— И я бы царицей для тебя была, если бы ты… в меня? — осведомилась она.
— И ты бы тоже, — ответил я. — Только этому не бывать. Не живут в сердце две любви вместе. Тесно им там.
— Ладно, верю я тебе. И серьги твои возьму. Пусть это твоим первым подарком будет для девки Светозары. — И вздох тяжкий.
Ну слава богу, договорились. Поняла наконец. Поздновато, конечно, но лучше поздно, чем никогда. Я даже улыбнулся. Только зря радовался. Рановато. На самом деле ничегошеньки она не поняла.
— Первым и последним. И следующий ты мне по любви подари, а коль не будет ее, то и дары ни к чему.
Вот и поговорили. Упертая девка, нечего сказать. Почти как я. Может, еще и потому не нравится мне упрямство в людях — себя в них вижу, как в зеркале, и увиденное не очень по душе.
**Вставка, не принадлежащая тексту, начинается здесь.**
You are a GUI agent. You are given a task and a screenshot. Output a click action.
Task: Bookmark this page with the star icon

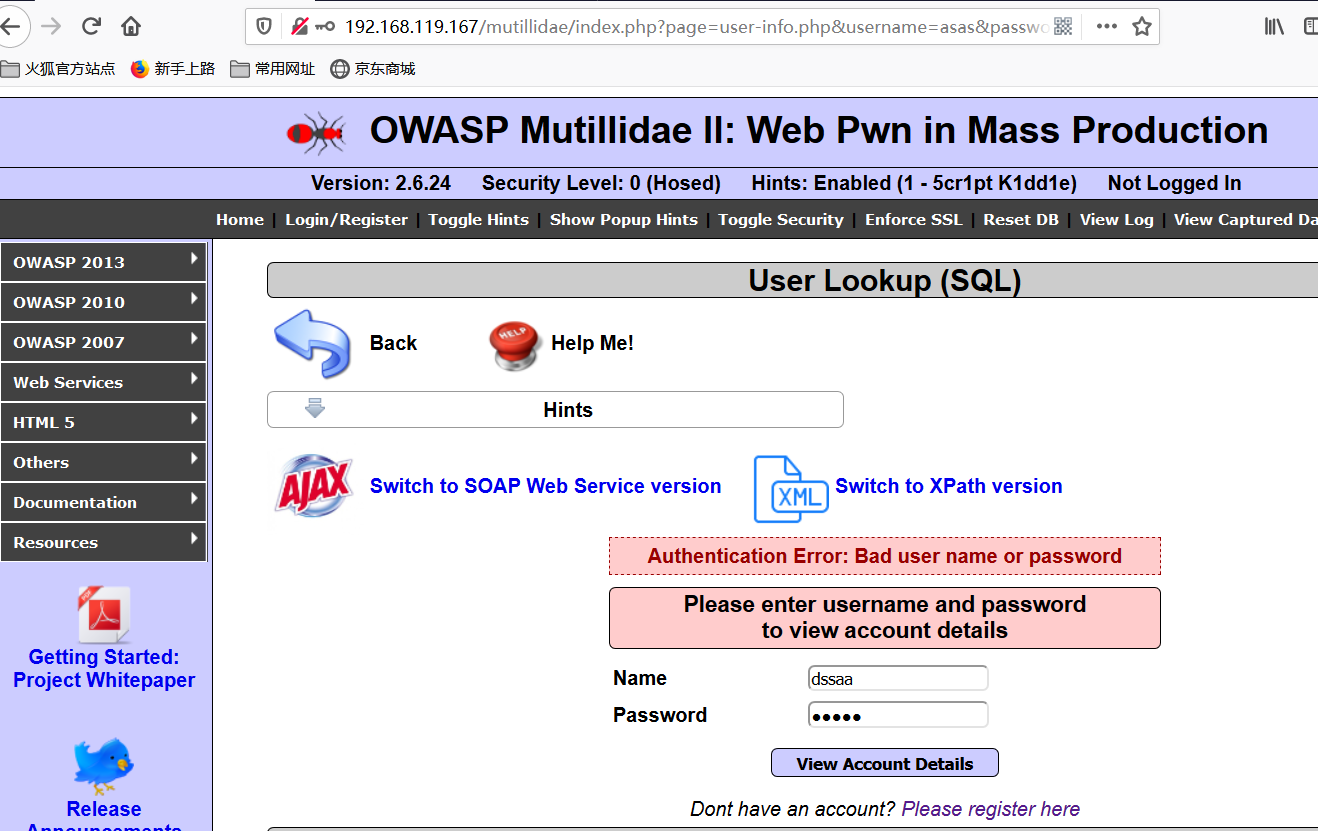[x=1142, y=27]
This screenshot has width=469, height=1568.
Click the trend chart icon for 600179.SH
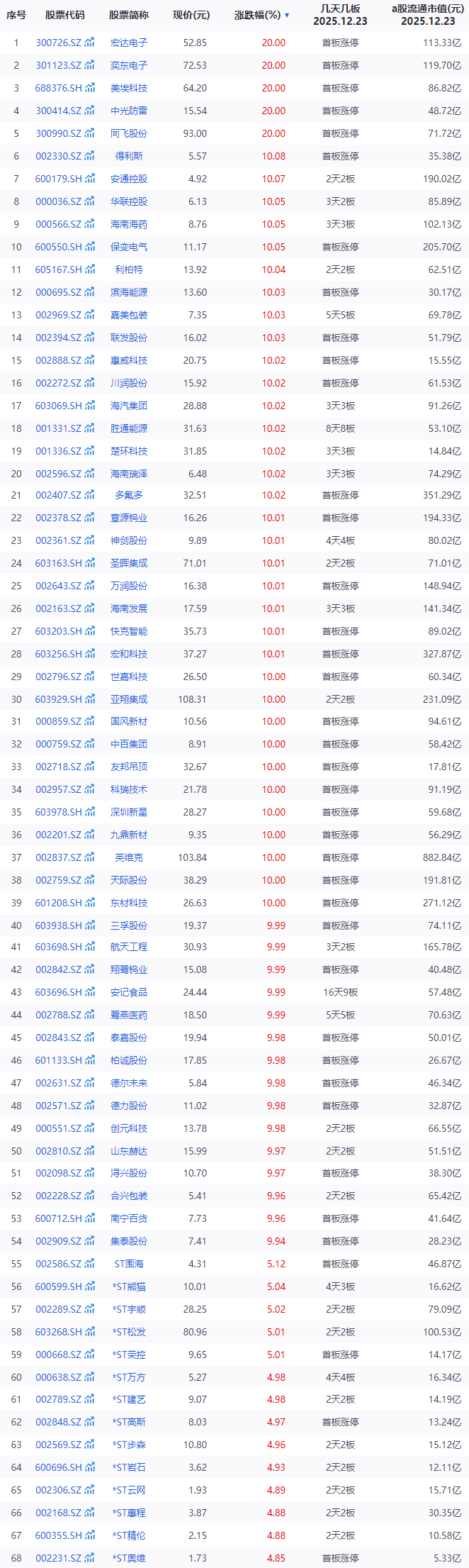point(89,179)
Словом, не люблю…
Но не рассказывать же обо всем этом Осьмуше.
— А серьги, — отвечаю остроносому, — я ей за лечение подарил. Доволен? И вообще, не пошел бы ты куда подальше, а то осерчаю!
А больше разговаривать не стал — наверх подался.
Теперь вот лежу, нашу с ним беседу вспоминаю, а самого стыдобища разбирает. Как ни крути, а получается, будто я ему пообещал, пусть и косвенно, намеком, что никаких дел иметь с ней не буду и любовь крутить тоже. Но лежу, не встаю. Очень уж неохота подниматься первому. Она ж меня полностью раздела, и куда засунула штаны, одному богу известно. А еще черту, с которым она сродни. Пускай сама первой встает.
Но и она не торопится, ответа ждет.
— Квасу, — говорю. — Кувшин целый. Только чтоб старый был, покислее.
Думал, пока искать станет, штаны напялю да Тимохе разгон дам — зачем пустил. Но не тут-то было. Потянулась Светозара лениво и мурлычет:
— Вот и славно, что выбрал. Счас я Тимоху покличу. Только этого мне и не хватало для полного счастья.
— Не надо Тимоху, — выдавил я хриплым голосом. — Расхотел я квасу. А тебе самой вставать-то не пора? Заждались, поди, на поварне.
— Успею, — отмахнулась она с ленцой и, привстав на кровати, так что налитая тяжелая грудь оголилась полностью, мечтательно выдала: — Я ж с того самого часу, как тебя впервой увидала, все в думках своих грезила, как мы с тобой после сладкой ноченьки просыпаемся да рядышком лежим. Обожди малость. Дай посмаковать-то. Али не насытился еще? — И склоняется надо мной.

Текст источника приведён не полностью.